▶ Work instructions
Where a line holds the word "ПриватБанк", copy that line from the data below.

▶ Record extracts
-.-.-
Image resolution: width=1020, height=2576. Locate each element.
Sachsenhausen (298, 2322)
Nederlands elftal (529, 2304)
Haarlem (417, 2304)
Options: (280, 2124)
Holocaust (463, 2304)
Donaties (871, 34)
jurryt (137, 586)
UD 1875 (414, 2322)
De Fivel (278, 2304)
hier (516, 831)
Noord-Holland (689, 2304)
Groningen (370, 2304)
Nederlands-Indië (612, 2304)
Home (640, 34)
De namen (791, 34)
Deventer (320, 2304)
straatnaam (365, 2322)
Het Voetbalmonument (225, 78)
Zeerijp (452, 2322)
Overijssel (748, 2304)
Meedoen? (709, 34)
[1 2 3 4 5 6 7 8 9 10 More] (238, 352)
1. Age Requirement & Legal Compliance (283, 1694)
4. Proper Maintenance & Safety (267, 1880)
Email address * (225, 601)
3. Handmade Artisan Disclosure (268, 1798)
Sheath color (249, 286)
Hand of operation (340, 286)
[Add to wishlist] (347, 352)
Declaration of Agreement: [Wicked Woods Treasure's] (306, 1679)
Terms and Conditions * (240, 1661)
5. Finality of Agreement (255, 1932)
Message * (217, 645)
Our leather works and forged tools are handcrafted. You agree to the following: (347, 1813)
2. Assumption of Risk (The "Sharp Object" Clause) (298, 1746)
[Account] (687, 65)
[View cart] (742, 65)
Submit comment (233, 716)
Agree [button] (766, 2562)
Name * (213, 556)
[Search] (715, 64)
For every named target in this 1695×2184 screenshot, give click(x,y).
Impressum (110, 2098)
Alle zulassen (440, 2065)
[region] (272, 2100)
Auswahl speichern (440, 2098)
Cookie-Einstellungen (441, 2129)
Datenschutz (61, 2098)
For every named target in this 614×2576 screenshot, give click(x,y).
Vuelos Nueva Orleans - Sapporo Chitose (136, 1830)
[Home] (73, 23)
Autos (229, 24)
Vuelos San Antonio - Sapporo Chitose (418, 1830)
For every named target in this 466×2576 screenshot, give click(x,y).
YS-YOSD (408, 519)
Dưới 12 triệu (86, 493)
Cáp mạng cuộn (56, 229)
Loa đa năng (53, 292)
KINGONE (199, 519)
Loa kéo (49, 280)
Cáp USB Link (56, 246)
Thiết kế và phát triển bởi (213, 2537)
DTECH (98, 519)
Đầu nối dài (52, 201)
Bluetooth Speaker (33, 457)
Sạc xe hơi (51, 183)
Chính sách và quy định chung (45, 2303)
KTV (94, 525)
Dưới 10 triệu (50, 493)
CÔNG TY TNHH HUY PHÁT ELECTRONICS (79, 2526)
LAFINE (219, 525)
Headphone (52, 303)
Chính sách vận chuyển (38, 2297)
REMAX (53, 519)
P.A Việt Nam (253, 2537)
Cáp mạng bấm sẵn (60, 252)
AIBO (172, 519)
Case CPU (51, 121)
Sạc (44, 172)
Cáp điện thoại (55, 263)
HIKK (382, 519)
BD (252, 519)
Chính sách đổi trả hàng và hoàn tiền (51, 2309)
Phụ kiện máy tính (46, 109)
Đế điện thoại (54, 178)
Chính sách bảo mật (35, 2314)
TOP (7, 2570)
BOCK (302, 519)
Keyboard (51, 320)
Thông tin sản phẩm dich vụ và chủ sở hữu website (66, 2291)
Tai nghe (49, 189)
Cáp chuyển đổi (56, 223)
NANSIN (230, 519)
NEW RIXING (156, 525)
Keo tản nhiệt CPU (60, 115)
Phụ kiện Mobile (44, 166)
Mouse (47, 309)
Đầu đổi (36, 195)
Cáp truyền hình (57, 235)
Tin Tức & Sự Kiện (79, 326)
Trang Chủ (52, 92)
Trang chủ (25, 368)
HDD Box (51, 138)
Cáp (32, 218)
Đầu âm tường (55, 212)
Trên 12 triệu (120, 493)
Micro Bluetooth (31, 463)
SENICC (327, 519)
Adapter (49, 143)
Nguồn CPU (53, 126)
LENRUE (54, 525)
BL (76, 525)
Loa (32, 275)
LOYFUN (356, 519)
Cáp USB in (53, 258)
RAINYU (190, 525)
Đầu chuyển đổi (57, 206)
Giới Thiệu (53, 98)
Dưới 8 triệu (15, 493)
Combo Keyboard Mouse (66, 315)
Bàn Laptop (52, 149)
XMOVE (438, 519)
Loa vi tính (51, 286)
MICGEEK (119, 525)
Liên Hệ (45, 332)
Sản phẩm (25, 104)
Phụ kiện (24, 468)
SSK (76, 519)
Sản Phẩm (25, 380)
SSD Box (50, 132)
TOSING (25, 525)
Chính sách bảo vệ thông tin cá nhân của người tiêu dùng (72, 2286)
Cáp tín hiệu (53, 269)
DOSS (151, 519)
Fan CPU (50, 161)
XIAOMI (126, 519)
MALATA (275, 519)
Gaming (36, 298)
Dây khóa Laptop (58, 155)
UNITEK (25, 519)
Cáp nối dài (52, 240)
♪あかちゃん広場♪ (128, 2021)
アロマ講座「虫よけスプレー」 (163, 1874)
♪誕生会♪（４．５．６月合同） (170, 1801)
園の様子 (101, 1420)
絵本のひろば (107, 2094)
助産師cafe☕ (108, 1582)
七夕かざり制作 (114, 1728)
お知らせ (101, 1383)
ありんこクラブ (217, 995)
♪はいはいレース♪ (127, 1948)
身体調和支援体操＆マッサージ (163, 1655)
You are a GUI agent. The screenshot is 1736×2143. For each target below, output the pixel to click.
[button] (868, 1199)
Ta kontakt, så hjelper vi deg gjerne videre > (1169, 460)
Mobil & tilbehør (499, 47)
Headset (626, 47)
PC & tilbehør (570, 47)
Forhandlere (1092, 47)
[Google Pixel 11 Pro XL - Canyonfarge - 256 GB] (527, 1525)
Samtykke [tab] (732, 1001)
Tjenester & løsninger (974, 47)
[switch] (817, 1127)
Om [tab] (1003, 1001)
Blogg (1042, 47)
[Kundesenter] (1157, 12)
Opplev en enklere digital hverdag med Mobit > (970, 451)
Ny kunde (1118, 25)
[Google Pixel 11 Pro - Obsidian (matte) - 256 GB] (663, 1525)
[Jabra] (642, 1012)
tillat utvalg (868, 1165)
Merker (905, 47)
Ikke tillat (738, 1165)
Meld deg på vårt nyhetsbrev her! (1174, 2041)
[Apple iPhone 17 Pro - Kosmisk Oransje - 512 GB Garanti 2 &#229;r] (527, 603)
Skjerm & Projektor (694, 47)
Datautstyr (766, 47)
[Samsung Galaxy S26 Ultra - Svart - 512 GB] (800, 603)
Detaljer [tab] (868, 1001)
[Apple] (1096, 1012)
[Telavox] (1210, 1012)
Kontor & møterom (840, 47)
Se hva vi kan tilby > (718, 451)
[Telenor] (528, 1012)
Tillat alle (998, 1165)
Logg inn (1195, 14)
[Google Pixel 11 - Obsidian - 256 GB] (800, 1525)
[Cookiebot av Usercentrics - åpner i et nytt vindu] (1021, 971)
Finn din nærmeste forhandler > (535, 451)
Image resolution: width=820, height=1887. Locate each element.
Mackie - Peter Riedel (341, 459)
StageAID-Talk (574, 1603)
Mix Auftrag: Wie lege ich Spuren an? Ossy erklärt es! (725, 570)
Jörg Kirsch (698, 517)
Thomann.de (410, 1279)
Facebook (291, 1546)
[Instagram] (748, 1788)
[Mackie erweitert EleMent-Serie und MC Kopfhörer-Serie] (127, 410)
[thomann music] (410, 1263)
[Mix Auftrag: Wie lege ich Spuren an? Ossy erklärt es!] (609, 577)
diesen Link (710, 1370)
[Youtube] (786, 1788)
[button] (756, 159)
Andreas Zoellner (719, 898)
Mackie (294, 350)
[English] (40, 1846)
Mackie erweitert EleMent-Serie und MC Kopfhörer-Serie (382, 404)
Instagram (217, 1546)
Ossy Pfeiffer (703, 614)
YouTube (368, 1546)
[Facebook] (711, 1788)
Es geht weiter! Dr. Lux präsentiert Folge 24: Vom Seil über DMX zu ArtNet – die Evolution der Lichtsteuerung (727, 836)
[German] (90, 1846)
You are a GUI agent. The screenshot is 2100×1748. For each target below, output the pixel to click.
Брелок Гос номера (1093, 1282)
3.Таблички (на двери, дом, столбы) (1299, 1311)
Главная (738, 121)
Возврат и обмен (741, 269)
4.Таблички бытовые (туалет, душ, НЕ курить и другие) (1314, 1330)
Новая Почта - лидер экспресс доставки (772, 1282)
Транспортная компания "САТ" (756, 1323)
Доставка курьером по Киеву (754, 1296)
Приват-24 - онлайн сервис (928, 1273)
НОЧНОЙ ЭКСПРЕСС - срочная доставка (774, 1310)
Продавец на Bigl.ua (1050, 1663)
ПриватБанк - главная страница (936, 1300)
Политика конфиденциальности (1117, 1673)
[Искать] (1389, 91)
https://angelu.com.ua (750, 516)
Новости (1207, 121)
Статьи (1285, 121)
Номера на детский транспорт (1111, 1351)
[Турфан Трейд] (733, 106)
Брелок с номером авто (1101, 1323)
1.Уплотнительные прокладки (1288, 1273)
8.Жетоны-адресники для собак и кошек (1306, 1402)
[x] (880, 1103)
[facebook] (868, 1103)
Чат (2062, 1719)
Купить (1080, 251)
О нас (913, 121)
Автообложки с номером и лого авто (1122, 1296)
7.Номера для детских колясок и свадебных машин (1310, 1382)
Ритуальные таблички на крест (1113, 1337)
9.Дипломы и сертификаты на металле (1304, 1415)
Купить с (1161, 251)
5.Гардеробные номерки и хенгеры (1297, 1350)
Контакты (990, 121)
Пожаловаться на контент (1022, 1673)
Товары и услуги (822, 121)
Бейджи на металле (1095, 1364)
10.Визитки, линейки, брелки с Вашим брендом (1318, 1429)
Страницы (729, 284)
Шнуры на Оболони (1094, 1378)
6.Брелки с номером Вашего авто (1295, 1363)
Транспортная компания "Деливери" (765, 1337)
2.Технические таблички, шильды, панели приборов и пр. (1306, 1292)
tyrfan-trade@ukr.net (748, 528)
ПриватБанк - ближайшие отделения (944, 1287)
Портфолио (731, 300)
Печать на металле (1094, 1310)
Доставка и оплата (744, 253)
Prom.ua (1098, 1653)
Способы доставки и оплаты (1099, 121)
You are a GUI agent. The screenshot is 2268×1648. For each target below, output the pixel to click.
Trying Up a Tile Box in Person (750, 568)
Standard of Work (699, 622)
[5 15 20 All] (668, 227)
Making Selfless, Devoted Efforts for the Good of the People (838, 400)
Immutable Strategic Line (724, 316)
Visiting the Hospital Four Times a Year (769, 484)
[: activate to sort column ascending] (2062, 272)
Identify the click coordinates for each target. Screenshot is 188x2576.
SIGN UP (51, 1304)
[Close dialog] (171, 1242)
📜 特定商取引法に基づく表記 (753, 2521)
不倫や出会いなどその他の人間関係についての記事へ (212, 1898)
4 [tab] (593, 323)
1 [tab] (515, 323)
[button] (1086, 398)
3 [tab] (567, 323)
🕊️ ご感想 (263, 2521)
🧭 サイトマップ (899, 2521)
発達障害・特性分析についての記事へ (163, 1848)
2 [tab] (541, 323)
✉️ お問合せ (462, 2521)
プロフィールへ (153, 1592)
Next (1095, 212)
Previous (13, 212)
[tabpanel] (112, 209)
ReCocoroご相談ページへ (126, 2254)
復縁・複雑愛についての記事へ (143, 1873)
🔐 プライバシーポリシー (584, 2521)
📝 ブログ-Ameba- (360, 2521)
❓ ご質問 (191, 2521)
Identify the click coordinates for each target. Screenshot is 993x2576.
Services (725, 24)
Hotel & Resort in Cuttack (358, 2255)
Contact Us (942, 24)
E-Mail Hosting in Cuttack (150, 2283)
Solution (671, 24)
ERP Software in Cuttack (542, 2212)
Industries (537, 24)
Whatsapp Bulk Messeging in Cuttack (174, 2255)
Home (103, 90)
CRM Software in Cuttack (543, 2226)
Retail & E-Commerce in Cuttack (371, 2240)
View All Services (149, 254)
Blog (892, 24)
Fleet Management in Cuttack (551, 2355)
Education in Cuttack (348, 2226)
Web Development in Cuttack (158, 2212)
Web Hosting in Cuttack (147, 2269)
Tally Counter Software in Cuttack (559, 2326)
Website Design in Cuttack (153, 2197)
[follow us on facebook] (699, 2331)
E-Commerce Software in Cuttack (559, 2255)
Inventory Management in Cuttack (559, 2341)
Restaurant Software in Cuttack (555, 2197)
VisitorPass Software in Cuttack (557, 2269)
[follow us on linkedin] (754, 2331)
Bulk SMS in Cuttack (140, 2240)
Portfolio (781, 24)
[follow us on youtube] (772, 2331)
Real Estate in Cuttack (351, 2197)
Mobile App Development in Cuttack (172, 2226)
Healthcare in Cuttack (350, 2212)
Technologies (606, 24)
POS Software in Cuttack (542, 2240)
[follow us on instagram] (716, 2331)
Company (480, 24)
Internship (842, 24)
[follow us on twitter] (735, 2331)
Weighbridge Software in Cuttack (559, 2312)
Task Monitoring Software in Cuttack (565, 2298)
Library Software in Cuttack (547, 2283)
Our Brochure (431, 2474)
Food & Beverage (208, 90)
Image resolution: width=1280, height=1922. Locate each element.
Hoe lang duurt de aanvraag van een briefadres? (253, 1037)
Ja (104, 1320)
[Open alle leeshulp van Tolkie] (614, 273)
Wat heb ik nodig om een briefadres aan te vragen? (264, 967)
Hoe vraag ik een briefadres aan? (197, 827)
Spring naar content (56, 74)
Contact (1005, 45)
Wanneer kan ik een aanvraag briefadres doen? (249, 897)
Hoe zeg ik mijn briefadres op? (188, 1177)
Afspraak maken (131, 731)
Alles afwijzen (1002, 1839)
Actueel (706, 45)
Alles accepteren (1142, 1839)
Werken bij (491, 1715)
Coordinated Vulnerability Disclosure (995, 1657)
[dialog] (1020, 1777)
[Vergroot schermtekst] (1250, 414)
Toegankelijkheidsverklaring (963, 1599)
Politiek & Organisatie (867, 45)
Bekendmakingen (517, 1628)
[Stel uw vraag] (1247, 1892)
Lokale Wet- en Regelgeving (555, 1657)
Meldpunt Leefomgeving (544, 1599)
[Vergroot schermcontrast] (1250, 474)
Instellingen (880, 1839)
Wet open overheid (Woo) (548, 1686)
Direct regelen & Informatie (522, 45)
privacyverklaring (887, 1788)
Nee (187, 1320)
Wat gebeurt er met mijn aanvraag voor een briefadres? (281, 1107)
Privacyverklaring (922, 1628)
-.-.-
▶ Output of the exercise
ПриватБанк - главная страница (936, 1300)
ПриватБанк - ближайшие отделения (944, 1287)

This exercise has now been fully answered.